O próprio cineasta conta que chorou com a reação do público ao vídeo que mostrou na Comic-Con 2012 e que sequer lembra o que falou. "Não lembro de nada, foi um momento incrível. A reação das pessoas apressou o projeto - e era meu aniversário. Foi um presente inesperado. Acho que eles entenderam que eu quero honrar o legado de Godzilla. Ele é muito importante pra mim. Quando me ligaram perguntando se eu era fã e se eu queria fazer o filme, eu falei 'amigos, estou com a mão no meu DVD do original nesse momento. Ele fica na minha mesa!'", lembra.
Durante a visita ao set, pude acompanhar as filmagens a bordo de um porta-aviões da marinha, do qual parte o grupo que realizará um salto da atmosfera em direção ao centro da São Francisco devastada, onde há "atividade de criaturas no solo".
A embarcação, na verdade, era uma larga área asfaltada, pintada com faixas como as dos porta-aviões, sobre a qual cerca de três dezenas de pessoas caminhavam e corriam vestidas como militares, mecânicos, etc. Ao fundo, uma torre de comando cenográfica erquia-se e, atrás dela, 50 metros de uma tela verde inflável com 12 metros de altura (que surpreendentemente era inflada em menos de 10 minutos). Imagens desse lugar, originalmente um depósito de madeira, serão misturadas às cenas gravadas por segunda unidade a bordo de um porta-aviões de verdade, o USS Saratoga. "Não dava pra fazer o filme lá, pois eles estão em atividade, mas pudemos colocar uma equipe pequena nos campos, registrando o cotidiano", explica Edwards.

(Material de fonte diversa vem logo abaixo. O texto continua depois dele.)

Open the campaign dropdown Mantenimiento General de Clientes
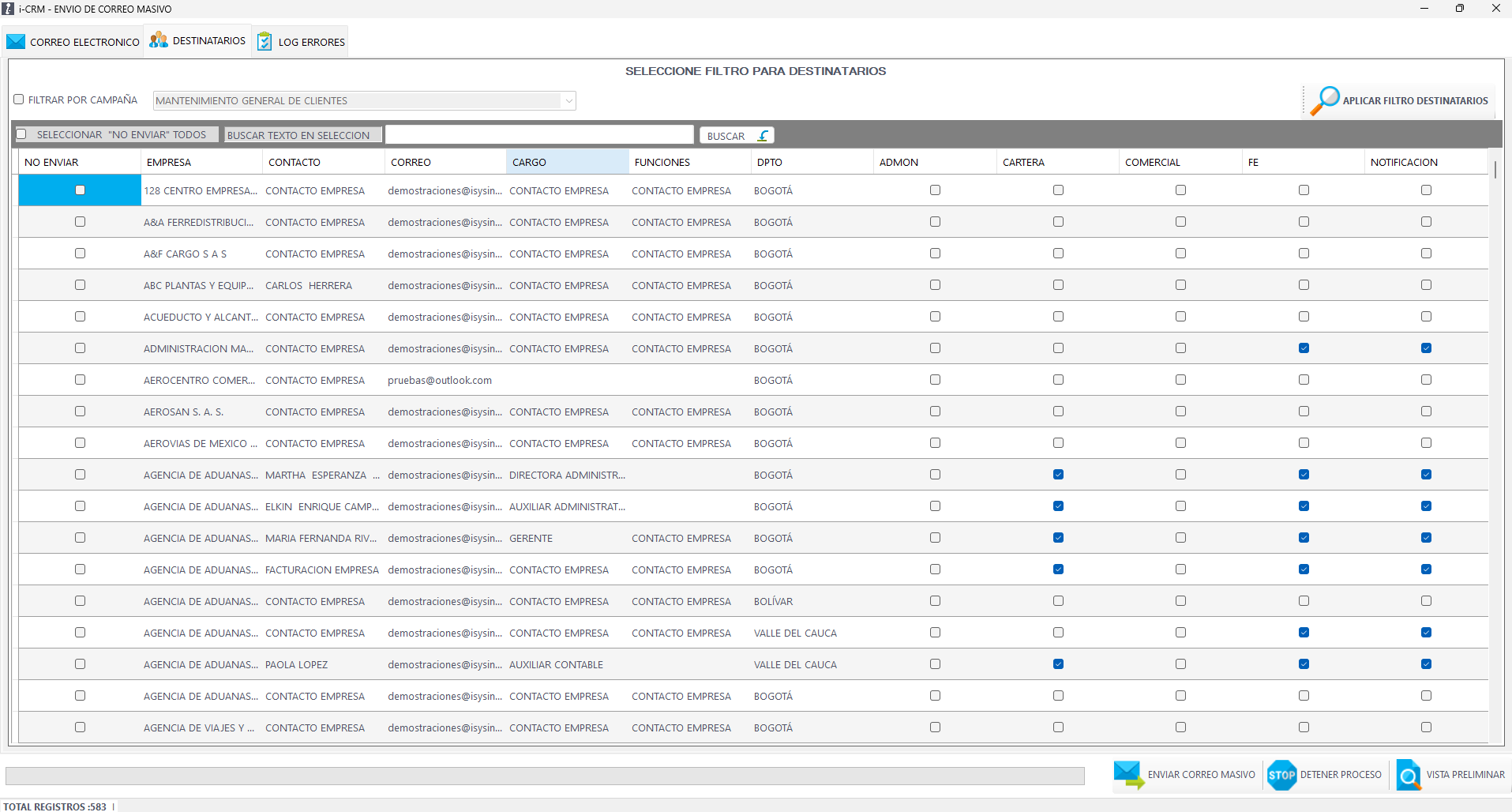Viewport: 1512px width, 812px height. [364, 100]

Arte conceitual mostra o ataque ao porta-aviões
Foi lá que vi Aaron Taylor Johnson (Kick Ass) subindo em um helicóptero de verdade, um Sykorski Sea Haw, que decolou da pista inúmeras vezes, até acertarem o take. É que a decolagem era sempre tão poderosa que levou alguns minutos até que os extras - e o próprio ator - perdessem o olhar de encanto pela experiência e se focassem na atuação.

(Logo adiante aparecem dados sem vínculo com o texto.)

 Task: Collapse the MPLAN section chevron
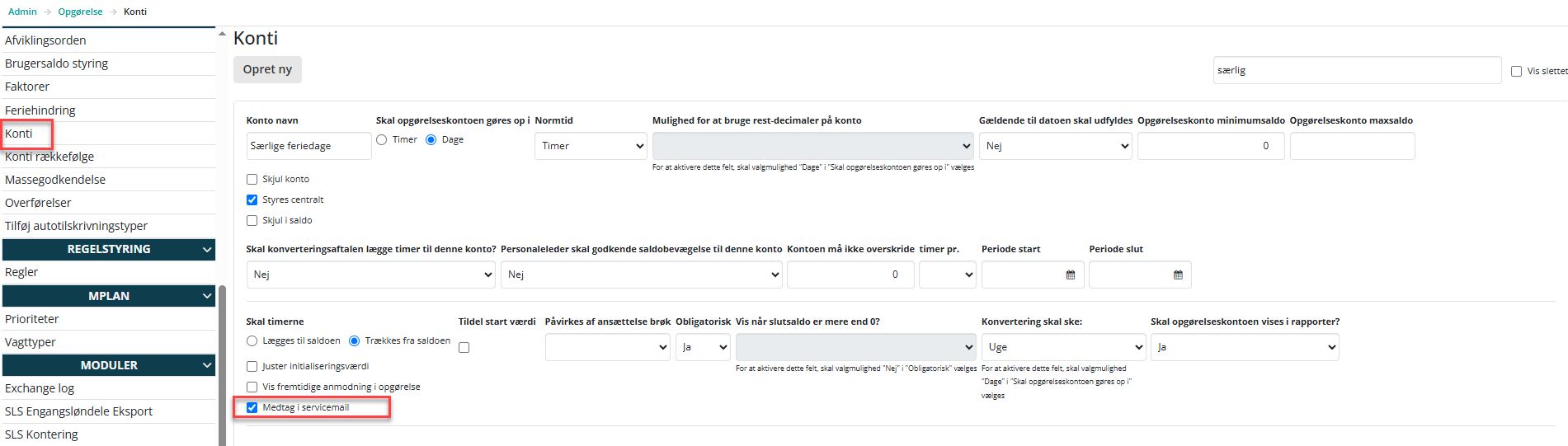tap(207, 296)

Mais tarde, retornei ao mesmo set para uma aterrissagem noturna, com a participação de Ken Watanabe, que vive um cientista que teoriza sobre criaturas colossais vivas no planeta - e que vê seus estudos ganharem vida da pior maneira possível. Os personagens de Taylor-Johnson e Watanabe se cruzarão de alguma maneira na trama que envolve histórias paralelas se desenvolvendo ao longo de anos - e em locais distintos, como Japão, Filipinas e EUA.
Produção pesquisou cenários de destruição verdadeiros em nome do realismo
Os responsáveis mantiveram em segredos inúmeros detalhes da produção, mas foram bastante generosos com as imagens conceituais, especialmente de destruição. Pude ver crateras e imagens de devastação de cidades inteiras, abandonadas durante 10 anos. Um modelo de uma caverna gigantesca, estruturada pela caixa toráxica de um monstro não-identificado, também ocupava posição central na sala de produção. "Essa caverna iniciará as descobertas de segregos ocultos há décadas", explicou um dos produtores. E quando estava saindo de lá, fui surpreendido mais uma vez, sendo levado ao set da caverna.

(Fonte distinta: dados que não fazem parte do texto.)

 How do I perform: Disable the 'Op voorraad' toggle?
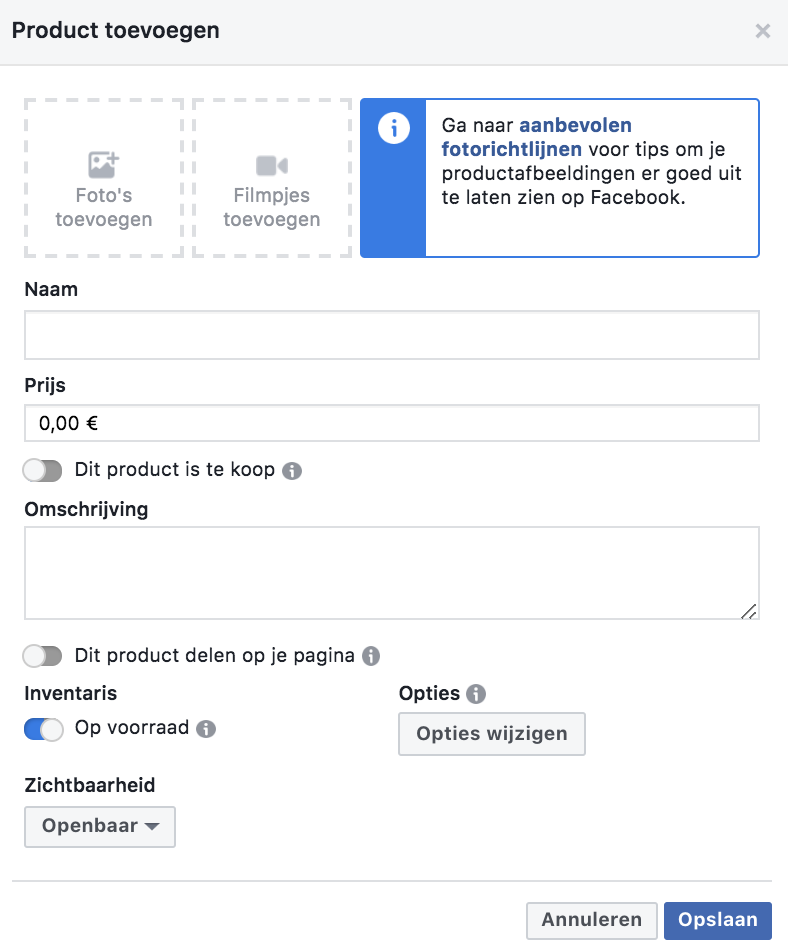(42, 728)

Costelas amareladas com quadro andares de altura, ligadas a vértebras semi-destruídas, emergiam da rocha, como se fundidas a ela por alguma força desconhecida, talvez os ácidos da decomposição do que quer que morreu ali há séculos. A mistura tornada o interior da caverna, completa com estalactites acima e outras formações ao redor, estranhamente orgânica. Tudo criada por uma espuma densa, que permitiu que os atores caminhassem sobre ela. Já visitei set incríveis na vida, mas esse foi um dos mais impressionantes. Não é todo dia que se visita o interior cadavérico de um monstro gigante.
Ao final, Gareth Edwards sintetiza a experiência toda - e sua devoção ao personagem e seu legado - em uma única frase. "Ninguém vai ficar mais decepcionado do que eu se Godzilla não sair exatamente como deveria ser", diz.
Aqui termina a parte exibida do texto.